▶ _EXERCISE BRIEF_
Your copy should match the entries exactly, with the pictures left out.
· · · · · · ·
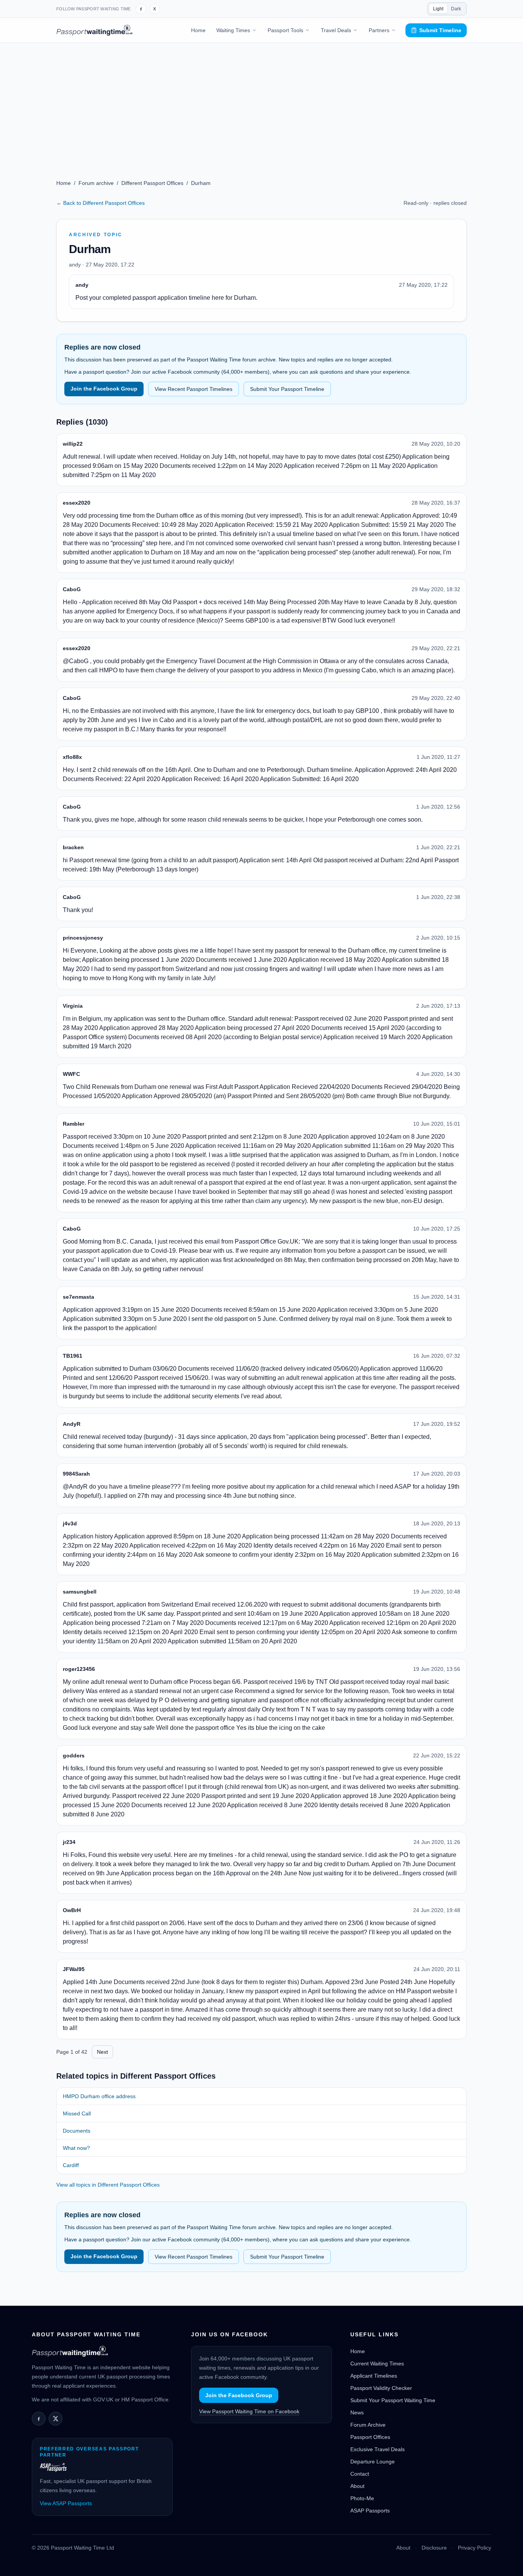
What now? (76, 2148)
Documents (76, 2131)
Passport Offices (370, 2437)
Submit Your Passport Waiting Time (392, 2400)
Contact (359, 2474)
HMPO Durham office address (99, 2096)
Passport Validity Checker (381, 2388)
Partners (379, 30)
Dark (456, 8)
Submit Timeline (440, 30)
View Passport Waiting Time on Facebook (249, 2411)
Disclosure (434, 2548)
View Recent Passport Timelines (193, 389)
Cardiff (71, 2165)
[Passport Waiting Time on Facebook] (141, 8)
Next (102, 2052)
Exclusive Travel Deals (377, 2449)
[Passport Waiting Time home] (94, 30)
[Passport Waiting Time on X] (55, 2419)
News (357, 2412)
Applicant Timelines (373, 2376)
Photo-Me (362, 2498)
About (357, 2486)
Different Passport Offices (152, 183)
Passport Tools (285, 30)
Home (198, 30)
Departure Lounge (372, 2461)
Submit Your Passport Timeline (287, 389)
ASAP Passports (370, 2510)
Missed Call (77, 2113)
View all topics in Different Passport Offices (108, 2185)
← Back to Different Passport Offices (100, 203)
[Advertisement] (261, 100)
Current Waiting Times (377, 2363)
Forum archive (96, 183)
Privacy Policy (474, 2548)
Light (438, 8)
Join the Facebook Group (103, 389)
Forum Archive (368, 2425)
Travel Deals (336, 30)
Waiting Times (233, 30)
· · · · · · ·
▶ _ANSWER TO THIS EXERCISE_
What now? (76, 2148)
Documents (76, 2131)
Passport Offices (370, 2437)
Submit Your Passport Waiting Time (392, 2400)
Contact (359, 2474)
HMPO Durham office address (99, 2096)
Passport Validity Checker (381, 2388)
Partners (379, 30)
Dark (456, 8)
Submit Timeline (440, 30)
View Passport Waiting Time on Facebook (249, 2411)
Disclosure (434, 2548)
View Recent Passport Timelines (193, 389)
Cardiff (71, 2165)
[Passport Waiting Time on Facebook] (141, 8)
Next (102, 2052)
Exclusive Travel Deals (377, 2449)
[Passport Waiting Time home] (94, 30)
[Passport Waiting Time on X] (55, 2419)
News (357, 2412)
Applicant Timelines (373, 2376)
Photo-Me (362, 2498)
About (357, 2486)
Different Passport Offices (152, 183)
Passport Tools (285, 30)
Home (198, 30)
Departure Lounge (372, 2461)
Submit Your Passport Timeline (287, 389)
ASAP Passports (370, 2510)
Missed Call (77, 2113)
View all topics in Different Passport Offices (108, 2185)
← Back to Different Passport Offices (100, 203)
[Advertisement] (261, 100)
Current Waiting Times (377, 2363)
Forum archive (96, 183)
Privacy Policy (474, 2548)
Light (438, 8)
Join the Facebook Group (103, 389)
Forum Archive (368, 2425)
Travel Deals (336, 30)
Waiting Times (233, 30)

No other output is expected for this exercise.